Die Recherche- und Informationsstelle Antisemitismus Berlin wurde im Januar 2015 mit dem Ziel gegründet, auch solche Vorfälle zu erfassen, die nicht in die offizielle Polizeistatistik mit einlaufen. Hierfür wurde ein Online-Meldeportal geschaffen. Betroffene können nun unter www.report-antisemitism.de direkt berichten. Seither haben sie die Meldungen vervielfacht.
"Die starke Zunahme an Meldungen seit der Bekanntmachung der neuen Meldemöglichkeiten zeigt lediglich, dass wir den richtigen Weg eingeschlagen haben, um mehr über das Ausmaß von Antisemitismus im Alltag unserer Stadt zu erfahren", sagte Koordinator Benjamin Steinitz. Er vermutet trotz der jetzt schon sehr hohen gemeldeten Zahl noch eine große Dunkelziffer.
401 Vorfälle für 2015 gemeldet
"Wir erwarten vom Berliner Senat eine konsequente Null-Toleranz-Politik gegen antisemitische Täter, sei es auf Demonstrationen oder auf den Sportplätzen. Die Stadtgesellschaft muss hier stärker Flagge zeigen, und auch Polizei und Sicherheitsbehörden können noch früher und konsequenter eingreifen", fordert Berger vom AJC. Besonders besorgt sei sie über die niedrige Aufklärungsrate bei antisemitischen Taten und Vorfällen. Aufklärung sei aber besonders wichtig, um zu zeigen, "dass Antisemitismus nicht toleriert wird".

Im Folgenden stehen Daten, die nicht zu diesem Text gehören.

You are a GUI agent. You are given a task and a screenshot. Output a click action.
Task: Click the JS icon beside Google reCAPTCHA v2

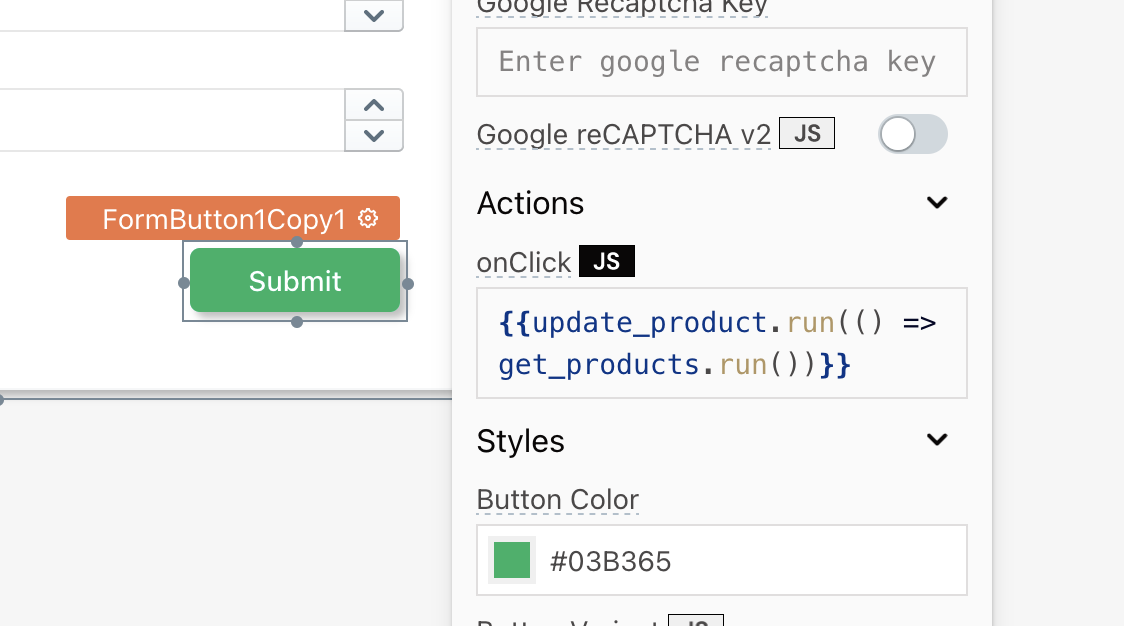806,132
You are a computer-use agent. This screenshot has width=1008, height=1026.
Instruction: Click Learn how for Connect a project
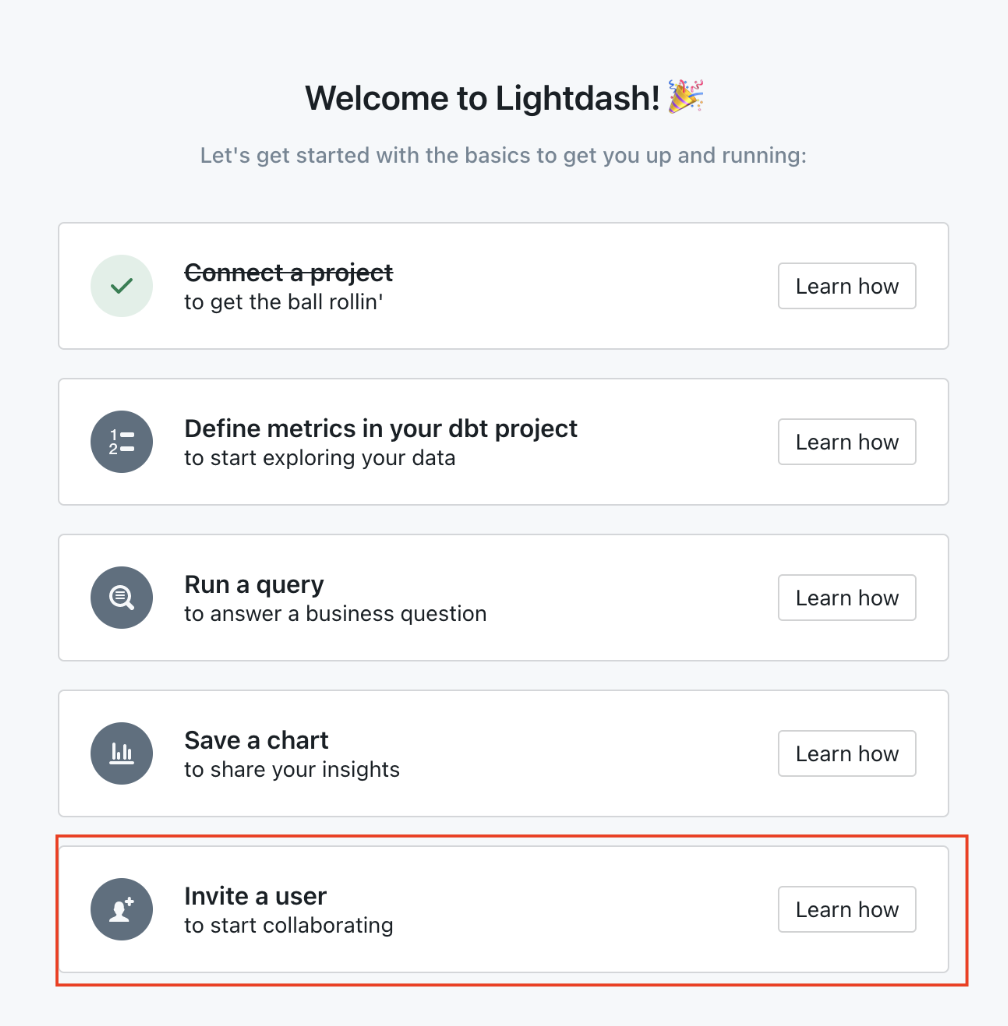pos(846,286)
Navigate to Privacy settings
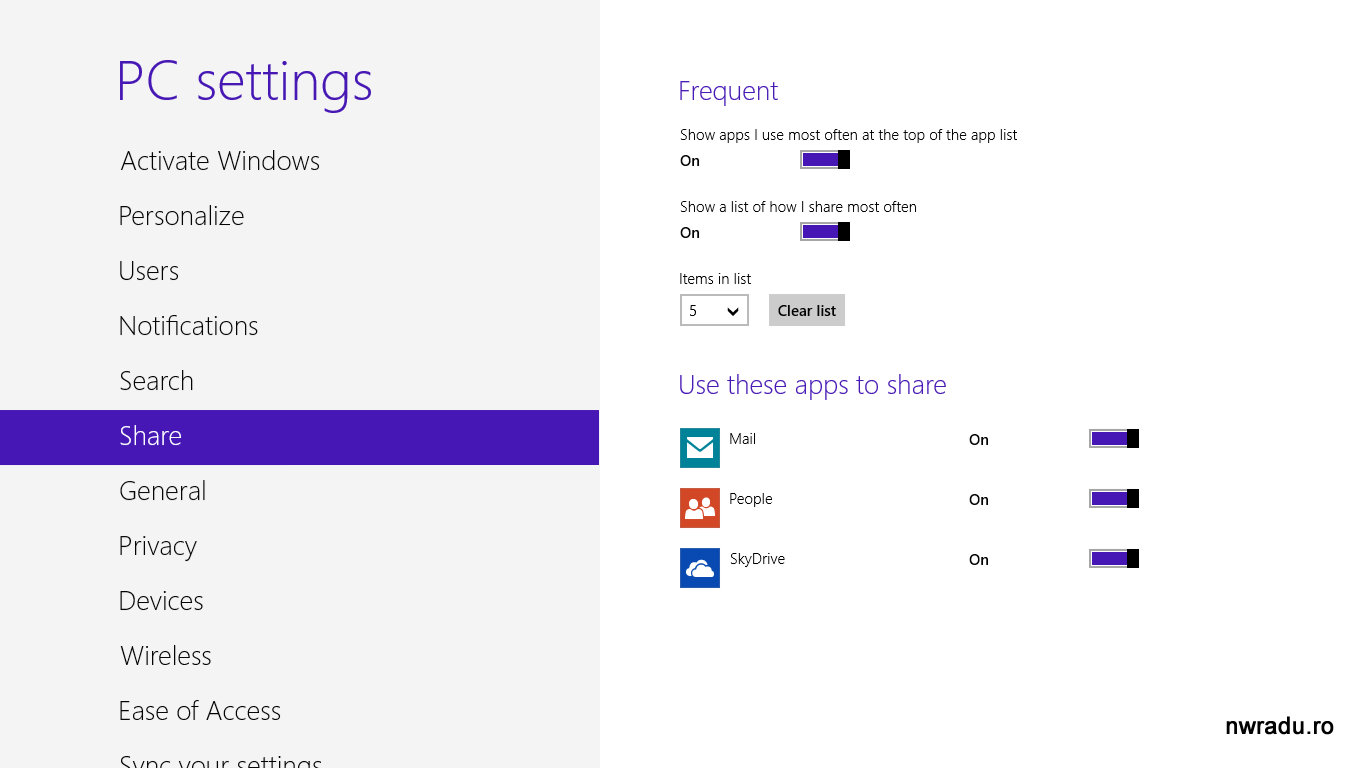The image size is (1366, 768). point(157,546)
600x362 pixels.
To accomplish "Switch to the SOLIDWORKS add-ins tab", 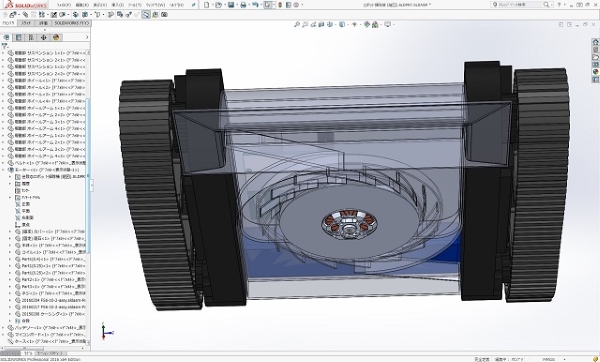I will [x=72, y=23].
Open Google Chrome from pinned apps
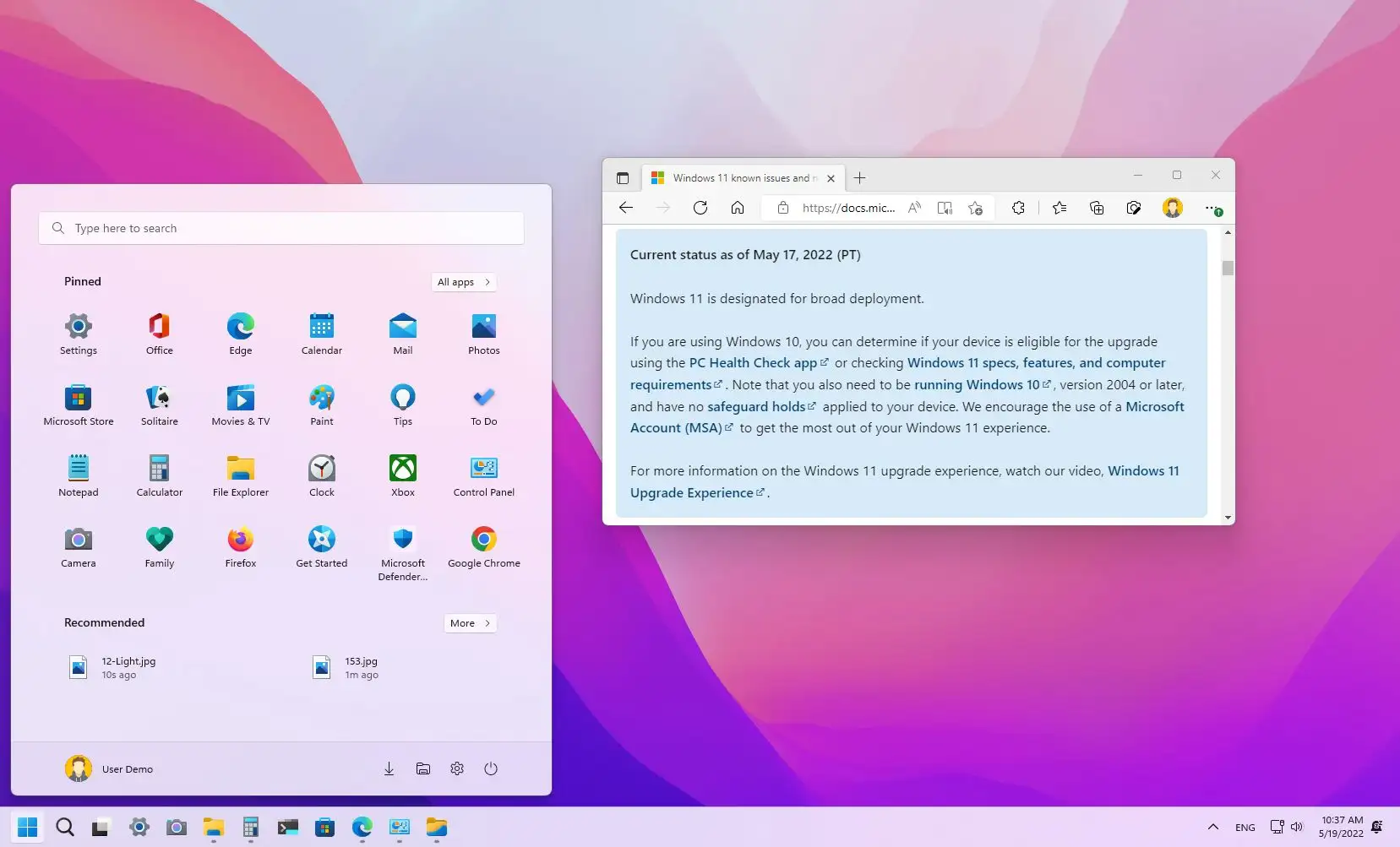Viewport: 1400px width, 847px height. click(483, 546)
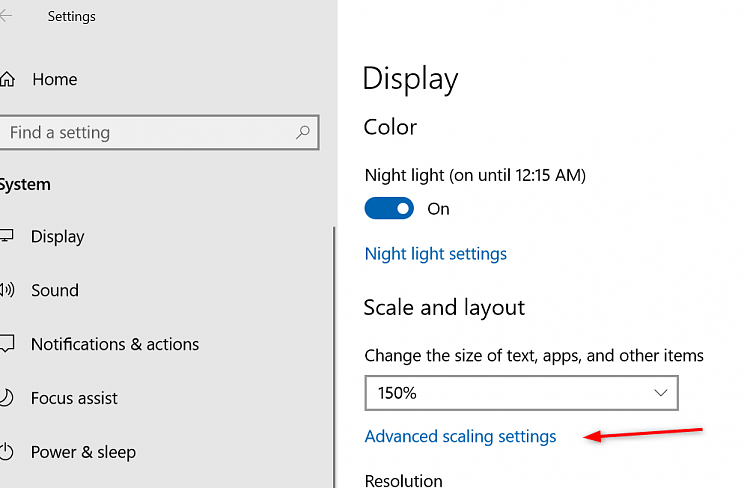Click the Display monitor icon in sidebar

point(8,237)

Nach Angaben der Informationsstelle sind bislang 401 antisemitische Vorfälle für das Jahr 2015 bekannt, wovon lediglich 183 in der offiziellen Polizeistatistik erfasst sind (193 im Jahr 2014). 151 Personen waren direkt von Bedrohungen und aggressiven Pöbeleien und Angriffen betroffen, darunter fallen auch gezielte Zuschriften gegen Einzelpersonen und Institutionen. Dabei wurden 31 Personen verletzt. Die meisten Betroffenen waren als Juden erkennbar.
Die Konsequenz: "Immer mehr Juden berichten uns, dass sie sich seltener oder gar nicht mehr als Juden in der Öffentlichkeit zu erkennen geben. Denn wir erleben seit einigen Jahren eine Radikalisierung antisemitischer Täter. Die Hemmschwelle zur Gewaltandrohung und -anwendung sinkt dabei stetig", berichtet Berger, die seit 30 Jahren in Deutschland die Entwicklung des Antisemitismus beobachtet.